(Pixel coordinate grounding data)

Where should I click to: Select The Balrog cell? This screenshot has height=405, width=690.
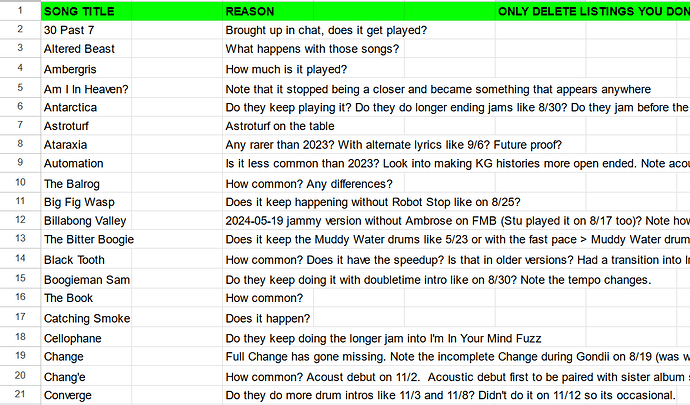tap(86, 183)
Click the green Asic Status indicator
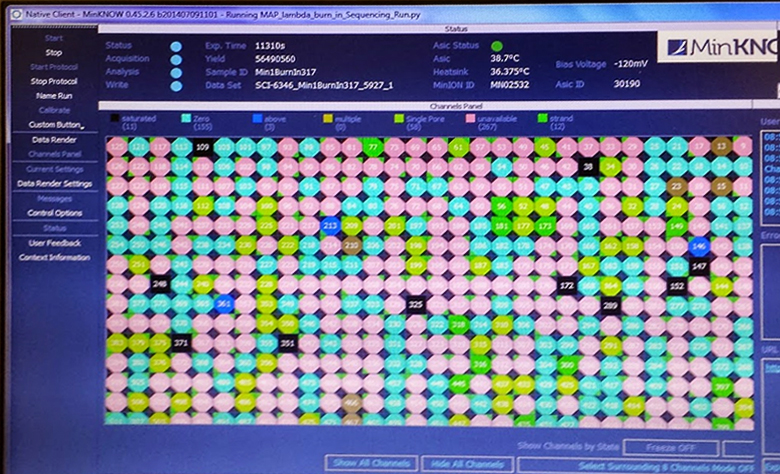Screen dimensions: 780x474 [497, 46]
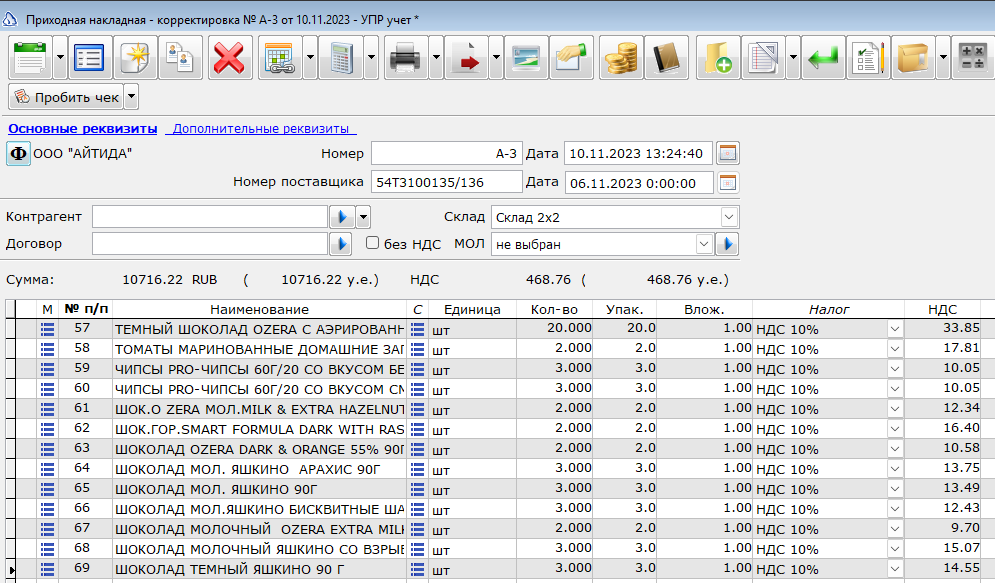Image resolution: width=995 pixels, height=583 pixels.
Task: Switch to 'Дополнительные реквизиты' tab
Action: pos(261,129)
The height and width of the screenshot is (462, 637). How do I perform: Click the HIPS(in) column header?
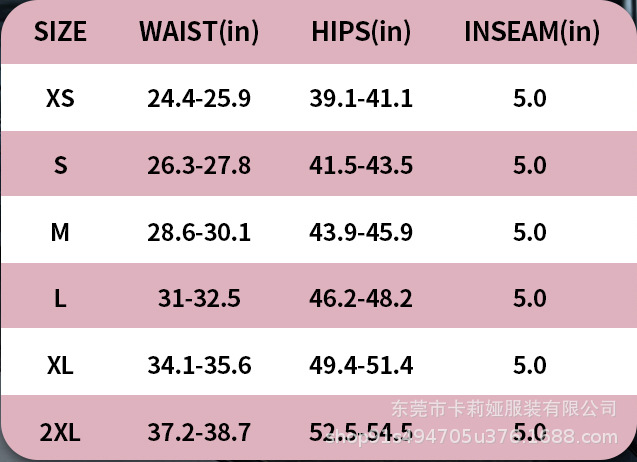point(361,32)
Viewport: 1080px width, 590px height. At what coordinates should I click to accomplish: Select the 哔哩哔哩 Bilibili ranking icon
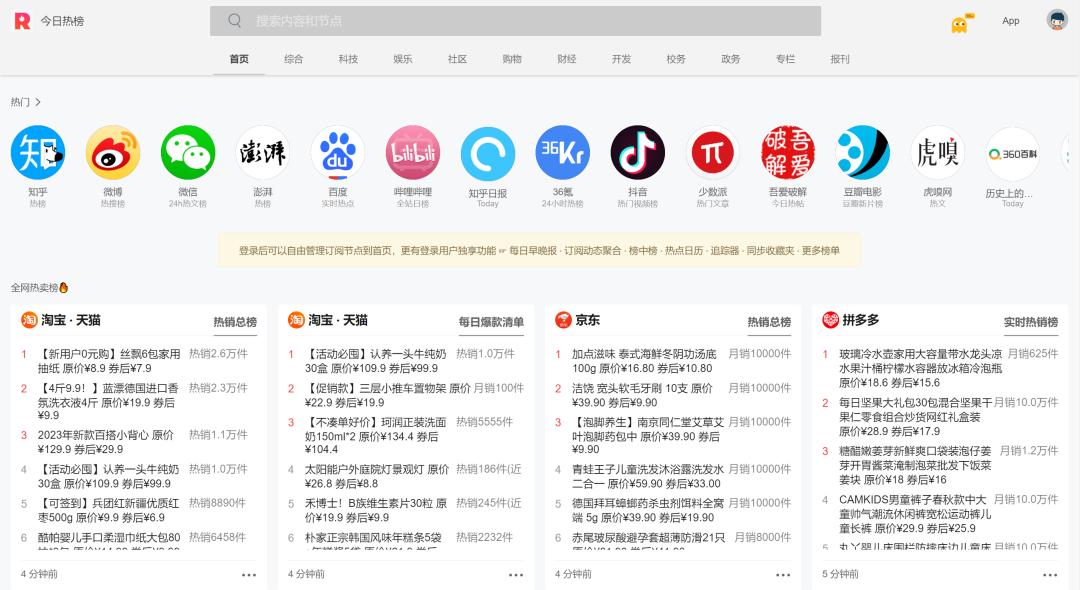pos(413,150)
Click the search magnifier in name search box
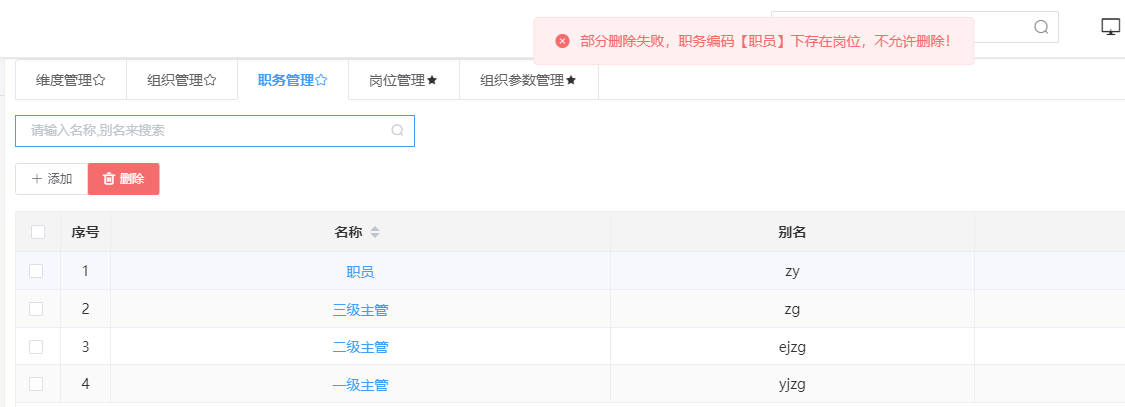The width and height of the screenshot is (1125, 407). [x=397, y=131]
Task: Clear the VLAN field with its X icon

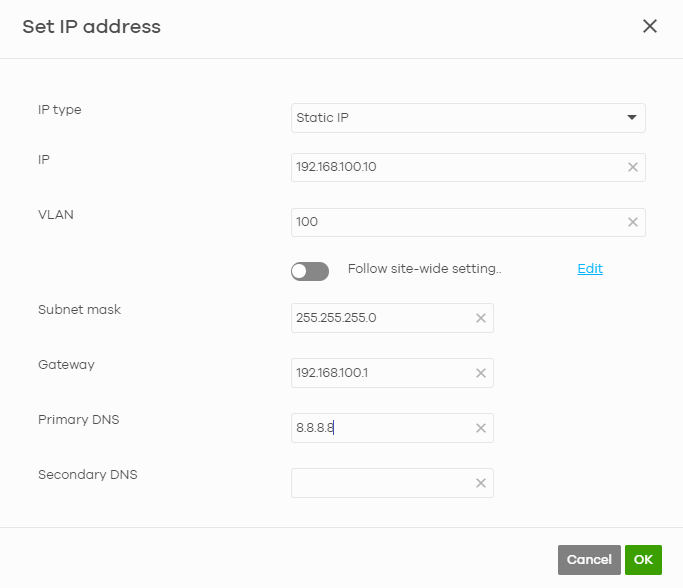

What the task requires
Render the data above verbatim and without pictures.

Your solution
Where should I click to: Select The Balrog cell? This screenshot has height=405, width=690.
tap(86, 183)
Click the green Asic Status indicator
Screen dimensions: 780x474 [497, 46]
Image resolution: width=995 pixels, height=583 pixels.
Task: Switch to 'Дополнительные реквизиты' tab
Action: pos(261,129)
The height and width of the screenshot is (462, 637). How do I perform: Click the HIPS(in) column header?
point(361,32)
Viewport: 1080px width, 590px height. At what coordinates should I click to accomplish: Select the 哔哩哔哩 Bilibili ranking icon
pos(413,150)
Click the search magnifier in name search box
The width and height of the screenshot is (1125, 407). [x=397, y=131]
Task: Clear the VLAN field with its X icon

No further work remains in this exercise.